Florida Fish and Wildlife Conservation Commission Executive Director Nick Wiley cautioned that oyster harvesting in Apalachicola Bay might need to be halted, which could affect thousands of jobs, if newly enacted winter restrictions fail to improve the oyster population.
“It’s very likely that we’re going to have to entertain a possible complete closure of the Apalachicola oyster harvest,” Wiley said during a recent meeting in Kissimmee. “We want to take that very carefully, and only do that if everybody feels that’s what we have to do.”
In August, the state agency implemented new conservation measures for the winter, from closing certain commercial and recreational areas to lowering the number of oysters individuals can harvest.
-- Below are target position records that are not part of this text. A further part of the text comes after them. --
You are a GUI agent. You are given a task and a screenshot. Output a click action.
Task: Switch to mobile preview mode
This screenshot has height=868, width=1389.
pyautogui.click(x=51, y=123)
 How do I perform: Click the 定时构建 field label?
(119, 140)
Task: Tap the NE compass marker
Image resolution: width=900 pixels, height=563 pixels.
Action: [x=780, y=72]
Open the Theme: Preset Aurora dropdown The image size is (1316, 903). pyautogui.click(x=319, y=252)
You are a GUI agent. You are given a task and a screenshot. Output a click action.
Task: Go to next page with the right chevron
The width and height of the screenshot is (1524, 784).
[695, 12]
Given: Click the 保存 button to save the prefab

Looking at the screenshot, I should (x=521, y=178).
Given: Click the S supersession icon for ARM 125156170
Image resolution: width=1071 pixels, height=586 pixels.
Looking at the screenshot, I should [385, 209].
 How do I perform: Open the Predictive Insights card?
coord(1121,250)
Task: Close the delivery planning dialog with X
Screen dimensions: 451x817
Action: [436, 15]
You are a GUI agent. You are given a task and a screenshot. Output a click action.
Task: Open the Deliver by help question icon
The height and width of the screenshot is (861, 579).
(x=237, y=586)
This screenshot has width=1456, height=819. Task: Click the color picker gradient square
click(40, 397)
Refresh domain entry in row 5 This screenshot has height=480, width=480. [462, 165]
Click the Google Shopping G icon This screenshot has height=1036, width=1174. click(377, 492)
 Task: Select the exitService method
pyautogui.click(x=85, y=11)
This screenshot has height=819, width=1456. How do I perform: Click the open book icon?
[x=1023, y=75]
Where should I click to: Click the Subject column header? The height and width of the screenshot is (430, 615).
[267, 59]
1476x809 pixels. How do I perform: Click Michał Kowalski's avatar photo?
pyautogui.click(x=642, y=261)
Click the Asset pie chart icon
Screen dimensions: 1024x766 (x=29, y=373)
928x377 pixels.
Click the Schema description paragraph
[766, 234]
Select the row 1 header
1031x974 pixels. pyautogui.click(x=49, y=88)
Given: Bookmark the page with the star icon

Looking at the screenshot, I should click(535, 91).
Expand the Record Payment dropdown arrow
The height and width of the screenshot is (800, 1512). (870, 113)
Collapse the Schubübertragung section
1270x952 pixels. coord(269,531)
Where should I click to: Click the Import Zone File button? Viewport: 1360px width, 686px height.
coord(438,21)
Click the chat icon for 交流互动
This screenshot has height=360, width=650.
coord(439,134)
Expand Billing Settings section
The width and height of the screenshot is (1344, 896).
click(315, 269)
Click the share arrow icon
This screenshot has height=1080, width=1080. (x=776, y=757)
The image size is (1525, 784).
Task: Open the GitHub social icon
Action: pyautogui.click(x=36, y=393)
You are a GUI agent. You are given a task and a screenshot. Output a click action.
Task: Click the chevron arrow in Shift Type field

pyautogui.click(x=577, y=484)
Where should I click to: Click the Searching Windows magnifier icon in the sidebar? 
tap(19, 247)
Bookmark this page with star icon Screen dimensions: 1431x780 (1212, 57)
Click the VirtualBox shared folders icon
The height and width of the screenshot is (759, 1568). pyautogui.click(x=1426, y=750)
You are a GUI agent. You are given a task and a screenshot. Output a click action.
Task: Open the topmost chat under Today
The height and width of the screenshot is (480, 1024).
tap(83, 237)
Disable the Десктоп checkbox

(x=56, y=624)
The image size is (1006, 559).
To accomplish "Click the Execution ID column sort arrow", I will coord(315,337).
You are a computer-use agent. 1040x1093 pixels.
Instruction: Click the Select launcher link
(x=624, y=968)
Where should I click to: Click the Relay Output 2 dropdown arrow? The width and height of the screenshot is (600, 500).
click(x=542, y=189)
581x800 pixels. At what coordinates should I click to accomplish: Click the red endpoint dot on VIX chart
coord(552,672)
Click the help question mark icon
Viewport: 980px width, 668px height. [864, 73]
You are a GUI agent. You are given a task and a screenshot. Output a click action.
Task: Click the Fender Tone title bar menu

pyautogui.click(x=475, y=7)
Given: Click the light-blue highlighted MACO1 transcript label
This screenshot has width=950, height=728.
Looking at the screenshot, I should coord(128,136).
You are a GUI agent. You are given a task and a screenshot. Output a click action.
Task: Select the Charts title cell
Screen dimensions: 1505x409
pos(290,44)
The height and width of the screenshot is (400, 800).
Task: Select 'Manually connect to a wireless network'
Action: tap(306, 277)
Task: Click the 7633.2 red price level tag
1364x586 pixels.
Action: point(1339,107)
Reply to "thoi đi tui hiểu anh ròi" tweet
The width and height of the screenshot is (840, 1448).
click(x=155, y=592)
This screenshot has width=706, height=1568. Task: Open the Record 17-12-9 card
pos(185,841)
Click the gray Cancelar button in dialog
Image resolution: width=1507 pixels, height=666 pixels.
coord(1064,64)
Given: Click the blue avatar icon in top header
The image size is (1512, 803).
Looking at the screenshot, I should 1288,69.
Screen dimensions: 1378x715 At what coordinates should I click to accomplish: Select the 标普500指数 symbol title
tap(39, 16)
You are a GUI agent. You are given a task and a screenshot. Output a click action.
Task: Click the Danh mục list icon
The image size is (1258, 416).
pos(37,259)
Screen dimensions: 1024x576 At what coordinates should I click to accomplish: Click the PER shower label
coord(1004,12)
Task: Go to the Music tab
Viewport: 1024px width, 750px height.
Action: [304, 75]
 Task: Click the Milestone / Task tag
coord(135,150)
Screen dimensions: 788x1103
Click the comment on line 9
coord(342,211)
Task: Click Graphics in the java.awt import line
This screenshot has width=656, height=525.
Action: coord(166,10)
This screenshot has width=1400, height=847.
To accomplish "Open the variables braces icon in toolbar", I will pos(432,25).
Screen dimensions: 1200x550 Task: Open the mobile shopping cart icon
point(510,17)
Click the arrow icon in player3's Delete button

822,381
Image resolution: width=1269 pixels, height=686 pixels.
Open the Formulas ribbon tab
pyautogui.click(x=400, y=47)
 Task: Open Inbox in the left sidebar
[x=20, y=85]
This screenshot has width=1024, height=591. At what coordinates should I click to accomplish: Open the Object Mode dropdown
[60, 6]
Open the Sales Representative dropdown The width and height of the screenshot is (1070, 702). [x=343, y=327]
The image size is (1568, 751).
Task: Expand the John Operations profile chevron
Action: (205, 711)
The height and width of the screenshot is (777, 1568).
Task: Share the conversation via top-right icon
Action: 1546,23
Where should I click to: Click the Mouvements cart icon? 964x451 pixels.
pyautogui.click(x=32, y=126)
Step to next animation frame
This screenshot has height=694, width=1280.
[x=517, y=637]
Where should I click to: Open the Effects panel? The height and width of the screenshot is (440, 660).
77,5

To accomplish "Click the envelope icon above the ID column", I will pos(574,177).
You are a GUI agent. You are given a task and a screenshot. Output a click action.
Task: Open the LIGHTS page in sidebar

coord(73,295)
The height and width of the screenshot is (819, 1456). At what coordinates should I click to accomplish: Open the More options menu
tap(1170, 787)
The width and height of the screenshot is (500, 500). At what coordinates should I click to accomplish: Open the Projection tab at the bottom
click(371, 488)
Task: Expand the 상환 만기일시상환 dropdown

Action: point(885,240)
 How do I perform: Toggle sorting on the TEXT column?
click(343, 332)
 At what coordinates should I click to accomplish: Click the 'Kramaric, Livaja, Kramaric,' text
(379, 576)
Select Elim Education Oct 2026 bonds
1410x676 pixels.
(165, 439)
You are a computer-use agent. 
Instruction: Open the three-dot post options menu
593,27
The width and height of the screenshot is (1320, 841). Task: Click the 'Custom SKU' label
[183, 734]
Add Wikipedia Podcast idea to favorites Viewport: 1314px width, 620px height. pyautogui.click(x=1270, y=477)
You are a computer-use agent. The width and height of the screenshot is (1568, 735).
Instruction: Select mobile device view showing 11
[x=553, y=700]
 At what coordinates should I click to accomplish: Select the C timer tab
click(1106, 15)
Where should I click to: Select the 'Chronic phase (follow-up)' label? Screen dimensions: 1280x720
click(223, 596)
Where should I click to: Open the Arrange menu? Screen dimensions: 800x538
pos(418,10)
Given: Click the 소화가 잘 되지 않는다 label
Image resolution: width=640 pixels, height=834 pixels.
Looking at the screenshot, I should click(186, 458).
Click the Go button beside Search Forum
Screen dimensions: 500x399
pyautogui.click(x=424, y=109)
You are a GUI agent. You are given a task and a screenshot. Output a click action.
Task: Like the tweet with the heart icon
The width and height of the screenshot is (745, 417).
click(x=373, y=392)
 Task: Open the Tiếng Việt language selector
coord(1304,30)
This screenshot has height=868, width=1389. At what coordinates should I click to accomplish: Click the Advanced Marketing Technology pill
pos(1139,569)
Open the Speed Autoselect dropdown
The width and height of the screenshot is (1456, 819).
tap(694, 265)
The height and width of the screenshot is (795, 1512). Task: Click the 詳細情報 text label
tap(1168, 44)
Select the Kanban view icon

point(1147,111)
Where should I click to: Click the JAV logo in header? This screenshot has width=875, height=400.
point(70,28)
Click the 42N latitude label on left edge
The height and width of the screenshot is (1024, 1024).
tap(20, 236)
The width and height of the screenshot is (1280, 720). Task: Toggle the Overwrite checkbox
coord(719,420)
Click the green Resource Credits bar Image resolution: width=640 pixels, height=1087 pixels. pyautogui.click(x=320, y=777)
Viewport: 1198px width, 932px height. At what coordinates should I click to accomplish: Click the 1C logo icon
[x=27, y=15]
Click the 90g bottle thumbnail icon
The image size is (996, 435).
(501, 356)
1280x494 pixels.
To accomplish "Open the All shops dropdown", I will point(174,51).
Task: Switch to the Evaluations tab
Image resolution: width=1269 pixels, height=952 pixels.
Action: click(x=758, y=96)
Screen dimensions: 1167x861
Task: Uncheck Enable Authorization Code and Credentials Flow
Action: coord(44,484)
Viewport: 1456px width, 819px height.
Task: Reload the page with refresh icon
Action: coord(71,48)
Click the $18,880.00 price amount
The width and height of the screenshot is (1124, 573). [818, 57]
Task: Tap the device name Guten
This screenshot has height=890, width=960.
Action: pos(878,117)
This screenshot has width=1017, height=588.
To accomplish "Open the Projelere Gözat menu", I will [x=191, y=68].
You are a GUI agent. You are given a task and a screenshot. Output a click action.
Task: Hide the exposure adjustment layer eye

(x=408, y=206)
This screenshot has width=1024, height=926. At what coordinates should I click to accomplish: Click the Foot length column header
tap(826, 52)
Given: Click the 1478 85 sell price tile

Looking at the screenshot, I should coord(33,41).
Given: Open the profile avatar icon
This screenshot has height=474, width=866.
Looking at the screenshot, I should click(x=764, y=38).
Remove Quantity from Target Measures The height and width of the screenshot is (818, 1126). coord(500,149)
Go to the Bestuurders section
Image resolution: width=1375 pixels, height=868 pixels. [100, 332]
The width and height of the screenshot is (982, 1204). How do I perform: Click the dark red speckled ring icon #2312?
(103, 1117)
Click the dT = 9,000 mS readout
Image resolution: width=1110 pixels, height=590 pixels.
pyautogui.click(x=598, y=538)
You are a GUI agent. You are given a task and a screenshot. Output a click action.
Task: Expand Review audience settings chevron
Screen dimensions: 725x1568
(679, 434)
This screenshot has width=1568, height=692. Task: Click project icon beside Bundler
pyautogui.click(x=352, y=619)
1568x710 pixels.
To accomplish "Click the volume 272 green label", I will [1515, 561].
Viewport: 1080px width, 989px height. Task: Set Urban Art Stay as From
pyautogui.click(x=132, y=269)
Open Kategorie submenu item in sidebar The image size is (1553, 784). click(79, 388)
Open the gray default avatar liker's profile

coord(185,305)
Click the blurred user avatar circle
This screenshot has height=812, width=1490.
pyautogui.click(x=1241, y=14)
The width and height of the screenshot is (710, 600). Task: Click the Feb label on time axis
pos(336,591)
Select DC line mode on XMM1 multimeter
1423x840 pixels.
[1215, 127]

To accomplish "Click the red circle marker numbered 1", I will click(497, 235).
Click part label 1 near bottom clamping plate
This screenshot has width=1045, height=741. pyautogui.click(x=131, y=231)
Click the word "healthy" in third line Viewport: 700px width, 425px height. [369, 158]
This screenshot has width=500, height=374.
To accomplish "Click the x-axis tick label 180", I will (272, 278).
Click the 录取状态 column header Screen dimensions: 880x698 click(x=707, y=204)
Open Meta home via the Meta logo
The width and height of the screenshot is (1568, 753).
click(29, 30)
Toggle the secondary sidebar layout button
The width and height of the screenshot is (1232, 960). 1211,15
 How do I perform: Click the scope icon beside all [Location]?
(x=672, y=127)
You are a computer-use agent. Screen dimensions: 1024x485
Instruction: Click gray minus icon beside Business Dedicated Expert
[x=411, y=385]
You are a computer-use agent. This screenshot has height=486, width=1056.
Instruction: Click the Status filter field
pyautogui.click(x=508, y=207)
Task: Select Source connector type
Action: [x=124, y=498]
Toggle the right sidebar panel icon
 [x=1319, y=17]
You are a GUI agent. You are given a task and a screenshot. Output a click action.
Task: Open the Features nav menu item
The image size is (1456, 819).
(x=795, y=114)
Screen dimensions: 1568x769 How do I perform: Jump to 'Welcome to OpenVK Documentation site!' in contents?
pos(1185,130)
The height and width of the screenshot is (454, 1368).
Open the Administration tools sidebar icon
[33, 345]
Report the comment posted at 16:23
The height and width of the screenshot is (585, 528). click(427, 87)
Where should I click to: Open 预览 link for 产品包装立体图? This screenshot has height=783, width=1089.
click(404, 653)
Since 1990, control of water in the river system shared by Florida, Georgia and Alabama has been the subject of lengthy litigation. Recent rulings have favored Georgia. Last fall, Gov. Rick Scott announced a new lawsuit against Georgia in the U.S. Supreme Court, which has asked the U.S. Department of Justice for advice on whether to accept the case; that decision is pending.
The seafood workers said Friday that restrictions in harvesting could devastate the local economy.
Oysters are going for a record price of $44 per bag, but oystermen say this is because they are not available to harvest.
Oyster worker Angela Cooper told the newspaper that she fears the latest moves could mean the end of small, private oyster businesses. Cooper said the changes will hurt her family. Cooper’s husband also works harvesting oysters.
“I don’t want it closed, unless they’re going to help us. I have no choice but to provide. My kids have to eat and my bills have to be paid,” she said. “We need money now,” Wilson said. “If they don’t have a plan on supplementing our income now, I say open the winter bars and maybe regulate a little more.”